Whether regarded as a perplexing object, a morally captivating force, an ineffable entity beyond language, or an inescapably embodied human practice, music has captured philosophically inclined minds since time immemorial. In turn, musicians of all stripes have called on philosophy as a source of inspiration and encouragement, and scholars of music through the ages have turned to philosophy for insight into music and into the worlds that sustain it. In this Handbook, contributors build on this legacy to conceptualize the rich interactions of Western music and philosophy as a series of meeting points between two vital spheres of human activity. They draw together key debates at the intersection of music studies and philosophy, offering a field-defining overview while also forging new paths. Chapters cover a wide range of musics and philosophies, including concert, popular, jazz, and electronic musics, and both analytic and continental philosophy.

The Rise of Neoliberal Philosophy

The Rise of Neoliberal Philosophy
Author: Brandon Absher
Publsiher: Rowman & Littlefield
Total Pages: 197
Release: 2021-08-20
Genre: Philosophy
ISBN: 9781793615992

Download The Rise of Neoliberal Philosophy Book in PDF, Epub and Kindle

In The Rise of Neoliberal Philosophy: Human Capital, Profitable Knowledge, and the Love of Wisdom, Brandon Absher argues that the neoliberal transformation of higher education has resulted in a paradigm shift in philosophy in the United States, leading to the rise of neoliberal philosophy. Neoliberal philosophy seeks to attract investment by demonstrating that it can produce optimal return. Further, philosophers in the neoliberal paradigm internalize and reproduce the values of the prevailing social order in their work, reorienting philosophical desire toward the production of attractive commodities. The aim of philosophy in the neoliberal university, Absher shows, has become the production of human capital and profitable knowledge.

The Bloomsbury Handbook of Dance and Philosophy

The Bloomsbury Handbook of Dance and Philosophy
Author: Anonim
Publsiher: Bloomsbury Publishing
Total Pages: 496
Release: 2021-01-28
Genre: Philosophy
ISBN: 9781350103498

Download The Bloomsbury Handbook of Dance and Philosophy Book in PDF, Epub and Kindle

An innovative examination of the ways in which dance and philosophy inform each other, Dance and Philosophy brings together authorities from a variety of disciplines to expand our understanding of dance and dance scholarship. Featuring an eclectic mix of materials from exposes to dance therapy sessions to demonstrations, Dance and Philosophy addresses centuries of scholarship, dance practice, the impacts of technological and social change, politics, cultural diversity and performance.
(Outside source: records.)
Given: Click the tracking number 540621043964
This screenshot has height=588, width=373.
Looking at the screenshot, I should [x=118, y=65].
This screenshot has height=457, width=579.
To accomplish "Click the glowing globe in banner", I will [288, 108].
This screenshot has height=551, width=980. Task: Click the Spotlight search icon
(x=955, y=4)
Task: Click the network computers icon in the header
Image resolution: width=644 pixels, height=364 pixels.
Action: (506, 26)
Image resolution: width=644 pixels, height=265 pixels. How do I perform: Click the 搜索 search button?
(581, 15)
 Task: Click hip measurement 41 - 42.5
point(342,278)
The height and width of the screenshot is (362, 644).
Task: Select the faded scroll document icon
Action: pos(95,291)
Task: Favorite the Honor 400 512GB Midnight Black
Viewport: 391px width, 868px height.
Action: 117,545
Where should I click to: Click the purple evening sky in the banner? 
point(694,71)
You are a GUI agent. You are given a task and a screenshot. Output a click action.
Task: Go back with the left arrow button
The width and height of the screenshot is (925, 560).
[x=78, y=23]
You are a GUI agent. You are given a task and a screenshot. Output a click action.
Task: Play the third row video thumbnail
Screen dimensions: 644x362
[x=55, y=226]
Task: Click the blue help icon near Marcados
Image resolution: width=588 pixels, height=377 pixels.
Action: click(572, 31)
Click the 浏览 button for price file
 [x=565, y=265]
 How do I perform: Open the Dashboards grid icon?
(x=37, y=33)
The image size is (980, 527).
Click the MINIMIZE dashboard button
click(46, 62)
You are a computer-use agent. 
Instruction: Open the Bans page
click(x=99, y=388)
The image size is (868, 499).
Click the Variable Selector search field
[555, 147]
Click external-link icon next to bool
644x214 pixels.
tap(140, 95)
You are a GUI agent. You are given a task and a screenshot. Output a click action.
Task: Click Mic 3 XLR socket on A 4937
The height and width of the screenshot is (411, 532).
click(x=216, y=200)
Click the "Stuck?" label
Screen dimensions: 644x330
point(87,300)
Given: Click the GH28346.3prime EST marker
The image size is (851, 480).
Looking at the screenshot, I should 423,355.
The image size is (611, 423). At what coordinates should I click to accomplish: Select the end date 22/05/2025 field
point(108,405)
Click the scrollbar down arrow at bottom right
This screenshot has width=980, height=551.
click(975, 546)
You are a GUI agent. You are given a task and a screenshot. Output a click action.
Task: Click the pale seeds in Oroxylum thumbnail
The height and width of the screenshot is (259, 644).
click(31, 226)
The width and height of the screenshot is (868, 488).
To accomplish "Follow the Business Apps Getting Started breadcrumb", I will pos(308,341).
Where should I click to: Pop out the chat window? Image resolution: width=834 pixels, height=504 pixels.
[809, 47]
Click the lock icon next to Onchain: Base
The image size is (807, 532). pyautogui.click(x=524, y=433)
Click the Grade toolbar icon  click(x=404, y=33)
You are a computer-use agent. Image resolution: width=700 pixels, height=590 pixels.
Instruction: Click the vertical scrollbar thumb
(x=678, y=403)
Structured thematically to draw out the connection between different perspectives, this books covers: - Philosophy practice and how it corresponds to dance - Movement, embodiment and temporality - Philosophy and dance traditions in everyday life - The intersection between dance and technology - Critical reflections on dance Offering important contributions to our understanding of dance as well as expanding the study of philosophy, this book is key to sparking new conversations concerning the philosophy of dance.